## ASSIGNED TASK
Reproduce exactly the lines below, starting at the line that contains "Given: Click the help question mark icon" and ending with the last line of the records, both included; leave out any pictures.
--- EXERCISE INPUTS Enclosed Below ---
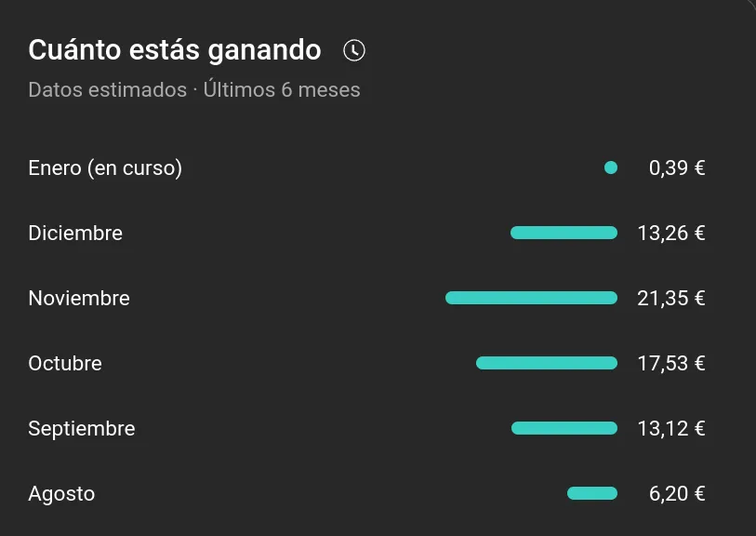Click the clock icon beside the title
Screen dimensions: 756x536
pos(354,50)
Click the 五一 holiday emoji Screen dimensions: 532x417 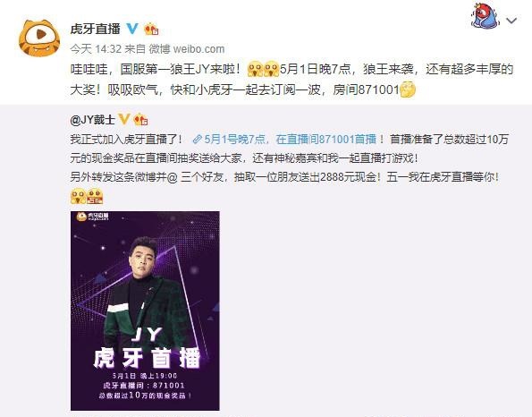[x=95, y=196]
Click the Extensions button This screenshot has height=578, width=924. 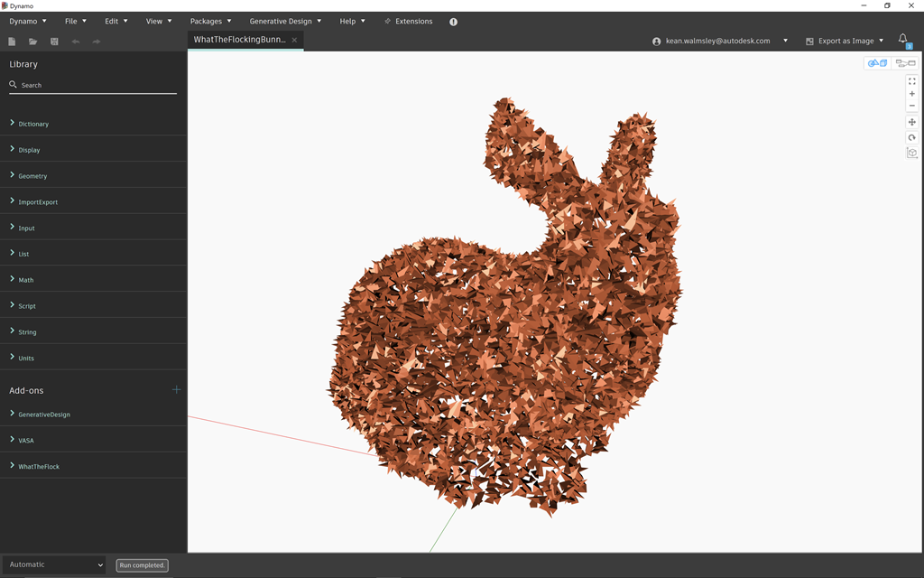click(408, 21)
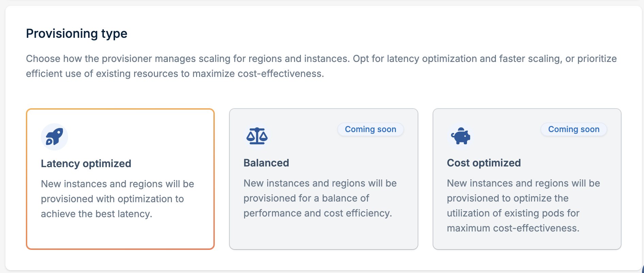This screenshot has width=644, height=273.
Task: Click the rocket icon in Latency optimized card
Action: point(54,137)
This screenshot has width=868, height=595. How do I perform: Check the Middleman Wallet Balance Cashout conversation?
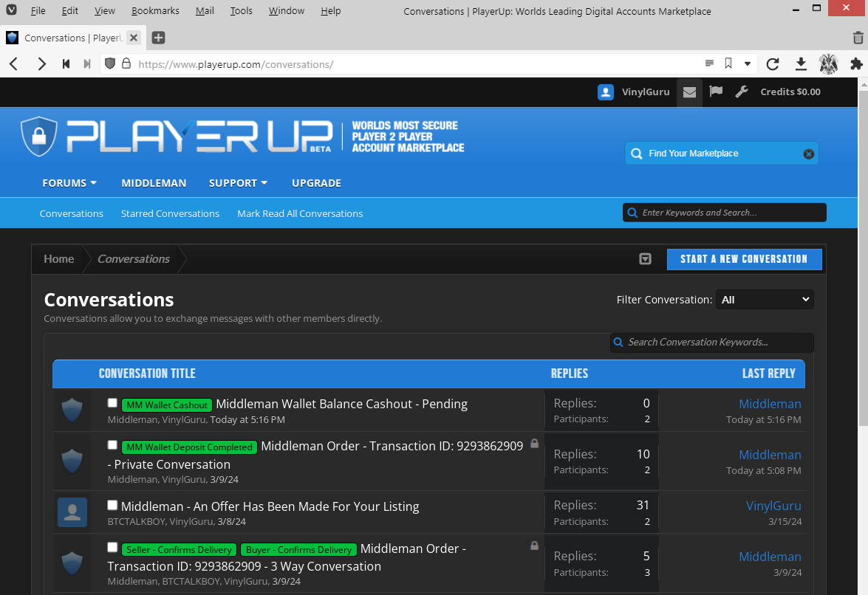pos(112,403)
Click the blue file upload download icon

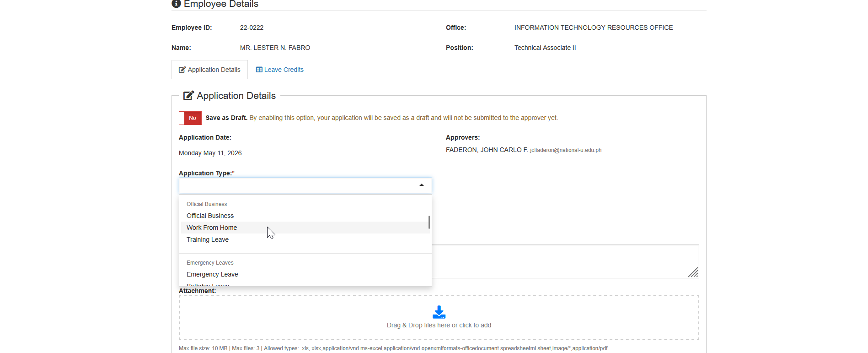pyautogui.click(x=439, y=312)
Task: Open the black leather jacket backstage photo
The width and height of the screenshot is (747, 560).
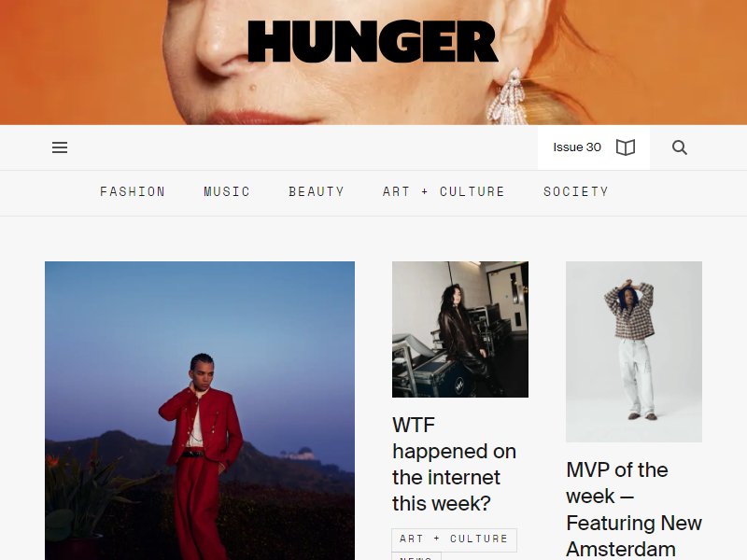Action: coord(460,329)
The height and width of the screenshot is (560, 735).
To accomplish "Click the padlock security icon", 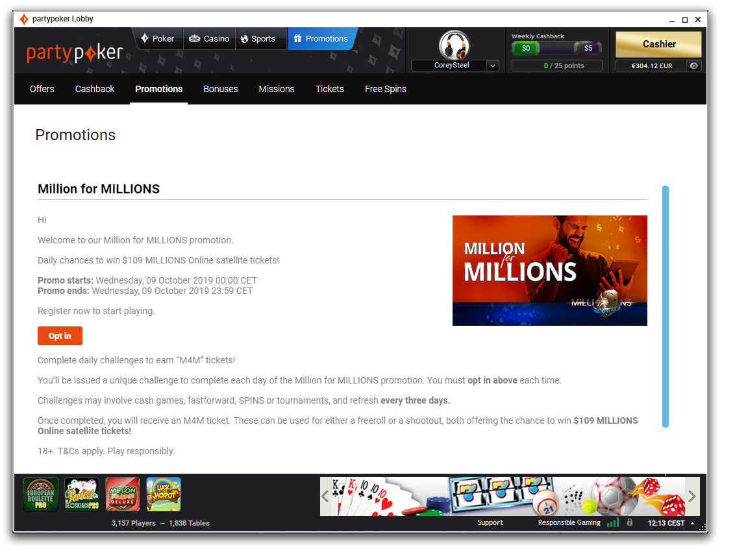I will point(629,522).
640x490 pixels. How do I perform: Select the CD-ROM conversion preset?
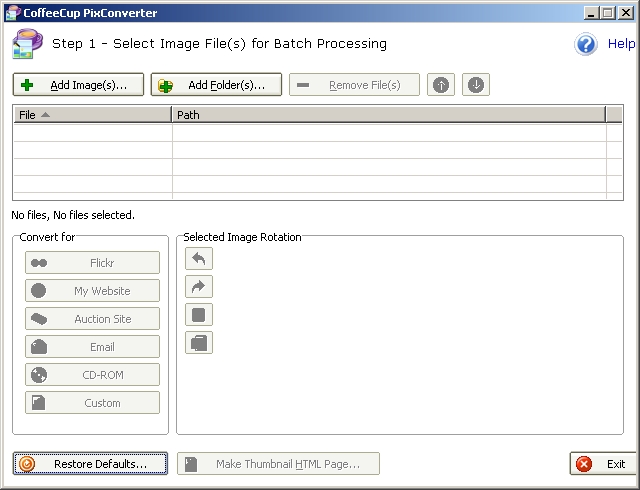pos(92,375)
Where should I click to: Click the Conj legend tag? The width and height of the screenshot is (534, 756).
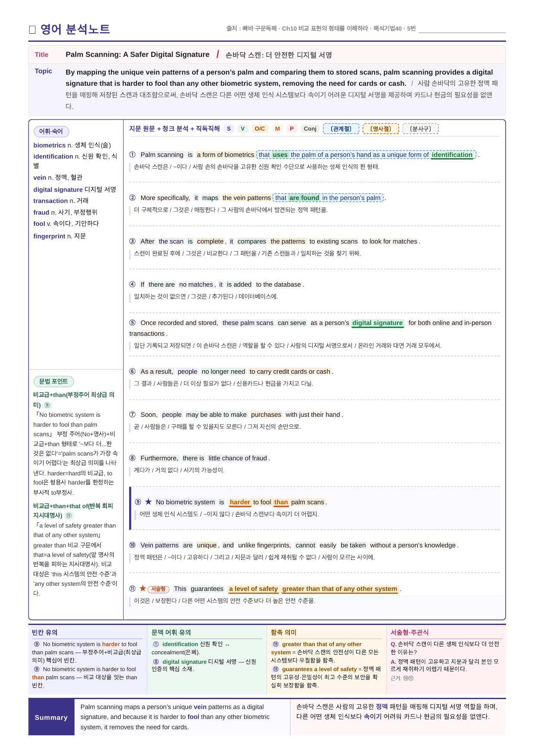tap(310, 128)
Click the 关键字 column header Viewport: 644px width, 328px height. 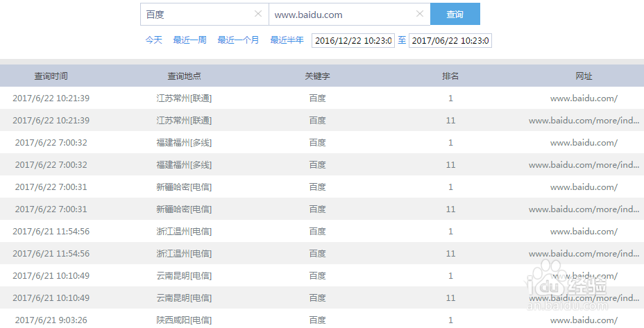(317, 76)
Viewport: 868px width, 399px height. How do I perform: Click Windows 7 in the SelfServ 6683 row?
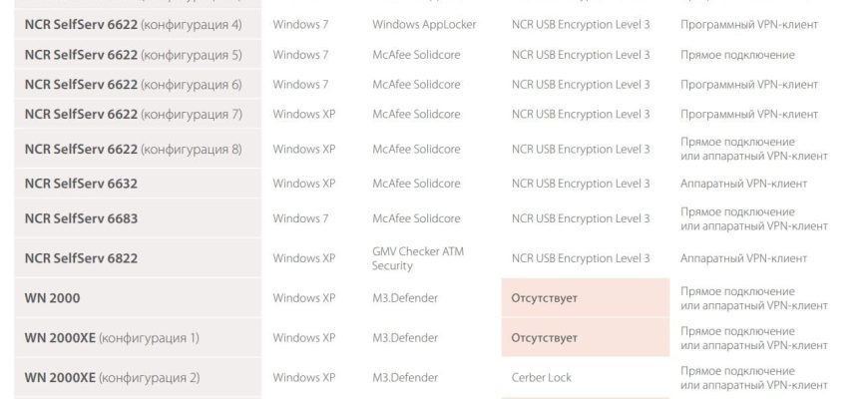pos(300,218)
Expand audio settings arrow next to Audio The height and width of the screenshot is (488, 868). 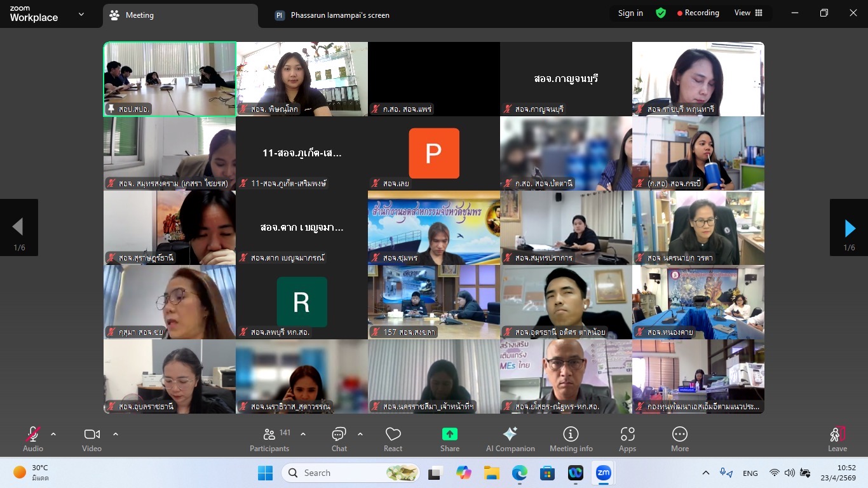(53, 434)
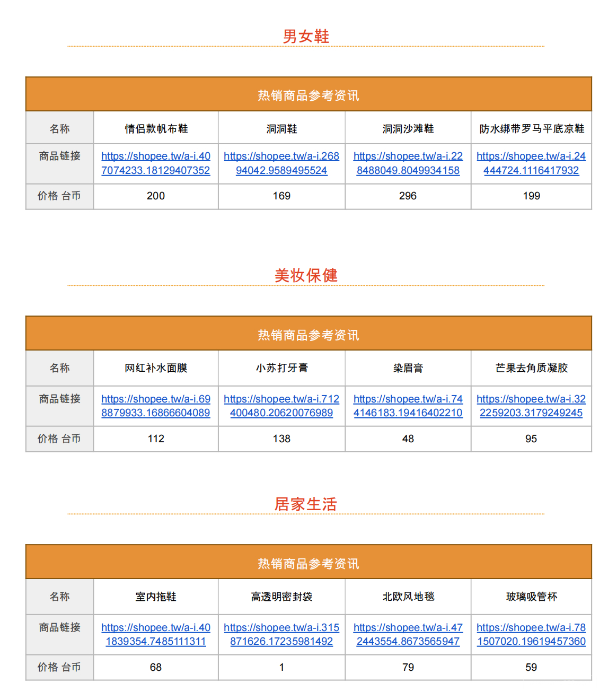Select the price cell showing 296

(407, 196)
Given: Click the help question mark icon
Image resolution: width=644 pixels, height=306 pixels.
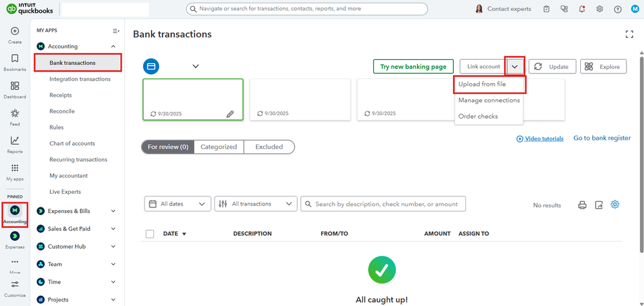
--- End of Enclosed EXERCISE INPUTS ---
## RESPONSE TO THE EXERCISE
Given: Click the help question mark icon
Image resolution: width=644 pixels, height=306 pixels.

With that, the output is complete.